A wry curve to his lips, Riku sighed. "Yeah, but. Really. You're serious?"
....Awkward. Very awkward. Sora looked so earnest and...well. Riku knew murderers, knew prostitutes, knew all the scum of the world, or at least he thought he did- and well...Sora really didn't look like that. "Ah. I guess." No one said he had to answer, anyway.
More confused, vaguely childish looks, "Why wouldn't I be serious?"
Being the pure-hearted person he was, Sora really just liked people on an individual basis. He couldn't bring himself to hate either side of the war because nothing could stop him from believing that there were people like him who really just wanted to make everything decent for the people that didn't want to fight. Was there anything wrong with that?
He brightened up, though, when Riku said it was okay, "Really? Cool!"
Pulling the cellphone he'd gotten from the Commission out, Sora set up everything and then handed the phone over to Riku, smiling brightly.
And the childish, cat-like head tilts really just settled it. If he ended up getting toasted by Sora later on, props for him for being such a good actor. "Mm," Riku offered in response to that question, not quite feeling like answering it as he reached out and took the cell, giving the untraceable number, the one he used for personal things. It was the phone number he used the least, of course, but still. Sora would be one of a grand total of three numbers in there.
Programming his number into the phone, Riku handed it back when it was done, handing his to Sora in return, feeling vaguely...childish.

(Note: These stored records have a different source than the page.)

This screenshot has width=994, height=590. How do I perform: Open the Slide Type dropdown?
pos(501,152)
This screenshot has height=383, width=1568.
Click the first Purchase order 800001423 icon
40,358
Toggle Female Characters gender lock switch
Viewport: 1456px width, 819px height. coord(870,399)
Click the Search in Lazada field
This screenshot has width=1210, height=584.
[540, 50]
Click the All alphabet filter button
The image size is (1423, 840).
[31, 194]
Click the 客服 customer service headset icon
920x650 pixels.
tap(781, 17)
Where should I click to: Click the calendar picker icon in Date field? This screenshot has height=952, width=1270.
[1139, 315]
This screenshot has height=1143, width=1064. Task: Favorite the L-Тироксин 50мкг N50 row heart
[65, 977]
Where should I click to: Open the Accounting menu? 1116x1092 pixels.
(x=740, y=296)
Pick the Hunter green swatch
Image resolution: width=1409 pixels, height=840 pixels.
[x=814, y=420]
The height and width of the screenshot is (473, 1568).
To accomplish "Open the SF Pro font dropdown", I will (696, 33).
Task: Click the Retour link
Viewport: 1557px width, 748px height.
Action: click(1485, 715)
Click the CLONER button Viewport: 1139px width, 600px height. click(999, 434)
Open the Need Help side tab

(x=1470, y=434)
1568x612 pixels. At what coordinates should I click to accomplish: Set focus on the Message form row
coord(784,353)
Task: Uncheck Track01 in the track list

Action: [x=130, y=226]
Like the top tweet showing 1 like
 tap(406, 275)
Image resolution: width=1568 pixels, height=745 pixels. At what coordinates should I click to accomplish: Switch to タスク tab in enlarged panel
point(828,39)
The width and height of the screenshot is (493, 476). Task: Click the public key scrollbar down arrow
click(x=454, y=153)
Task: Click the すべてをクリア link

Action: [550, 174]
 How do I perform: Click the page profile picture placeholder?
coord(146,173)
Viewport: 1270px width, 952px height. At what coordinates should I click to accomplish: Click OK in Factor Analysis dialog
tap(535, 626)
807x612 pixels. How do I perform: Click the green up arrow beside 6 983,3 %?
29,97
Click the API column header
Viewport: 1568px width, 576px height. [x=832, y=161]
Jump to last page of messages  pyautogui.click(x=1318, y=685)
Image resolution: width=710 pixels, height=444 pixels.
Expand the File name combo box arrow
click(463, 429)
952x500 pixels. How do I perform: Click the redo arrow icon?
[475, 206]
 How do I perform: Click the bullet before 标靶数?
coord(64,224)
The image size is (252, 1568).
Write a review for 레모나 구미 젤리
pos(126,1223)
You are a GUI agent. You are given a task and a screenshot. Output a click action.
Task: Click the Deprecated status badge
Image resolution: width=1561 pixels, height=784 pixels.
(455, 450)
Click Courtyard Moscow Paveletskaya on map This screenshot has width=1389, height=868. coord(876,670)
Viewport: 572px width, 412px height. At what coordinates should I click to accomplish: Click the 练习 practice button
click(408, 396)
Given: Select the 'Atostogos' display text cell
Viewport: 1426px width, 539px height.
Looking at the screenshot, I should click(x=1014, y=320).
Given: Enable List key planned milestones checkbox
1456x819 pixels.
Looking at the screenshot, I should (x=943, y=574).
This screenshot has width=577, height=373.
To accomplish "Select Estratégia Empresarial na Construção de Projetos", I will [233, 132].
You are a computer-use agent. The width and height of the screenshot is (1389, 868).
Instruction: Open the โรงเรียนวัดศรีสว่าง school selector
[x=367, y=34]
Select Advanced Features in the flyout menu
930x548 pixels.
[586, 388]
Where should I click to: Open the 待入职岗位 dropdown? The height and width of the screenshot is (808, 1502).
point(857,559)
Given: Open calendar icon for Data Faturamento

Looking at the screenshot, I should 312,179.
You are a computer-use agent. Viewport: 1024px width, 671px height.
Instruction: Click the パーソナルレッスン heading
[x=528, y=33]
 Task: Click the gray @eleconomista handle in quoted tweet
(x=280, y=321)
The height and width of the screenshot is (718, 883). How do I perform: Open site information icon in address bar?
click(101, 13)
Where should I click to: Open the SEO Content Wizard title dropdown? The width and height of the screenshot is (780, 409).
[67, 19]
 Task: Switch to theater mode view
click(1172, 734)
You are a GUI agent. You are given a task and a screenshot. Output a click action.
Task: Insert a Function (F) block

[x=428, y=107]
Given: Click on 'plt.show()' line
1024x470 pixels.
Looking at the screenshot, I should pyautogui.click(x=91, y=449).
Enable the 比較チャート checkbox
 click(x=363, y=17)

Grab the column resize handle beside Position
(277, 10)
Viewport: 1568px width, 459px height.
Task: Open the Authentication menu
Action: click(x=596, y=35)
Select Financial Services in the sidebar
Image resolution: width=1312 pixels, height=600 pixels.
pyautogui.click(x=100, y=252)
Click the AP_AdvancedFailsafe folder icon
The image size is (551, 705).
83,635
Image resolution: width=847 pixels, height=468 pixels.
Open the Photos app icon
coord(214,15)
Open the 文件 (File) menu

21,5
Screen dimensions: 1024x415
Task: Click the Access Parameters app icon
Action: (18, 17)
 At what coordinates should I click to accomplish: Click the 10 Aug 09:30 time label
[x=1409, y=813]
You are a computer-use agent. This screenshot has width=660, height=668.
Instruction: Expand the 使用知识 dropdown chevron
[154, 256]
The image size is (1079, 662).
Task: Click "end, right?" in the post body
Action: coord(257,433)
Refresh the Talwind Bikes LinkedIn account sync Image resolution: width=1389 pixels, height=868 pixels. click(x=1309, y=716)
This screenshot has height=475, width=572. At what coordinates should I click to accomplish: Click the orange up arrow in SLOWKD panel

Perhaps, on some lower level deep within his heart, Sora could have been acting. But for all intents and purposes, Sora really was happy to finally have a number in his phone that didn't belong to someone at work he always needed to call for backup or whatever. He took the phone back, sticking it back into his pocket.
"Thank you!" He thought about it for a second before adding, "For entertaining me and stuff."
Rolling his eyes a bit, Riku just nodded. "Yeah, sure." Figuring they were done, he waved a hand lazily, and started off to the checkout line, hoping he hadn't lost track of what he needed and forgotten something.
Sora waved before turning on his heel and walking off to get those things he needed. He still needed to eat dinner, afterall.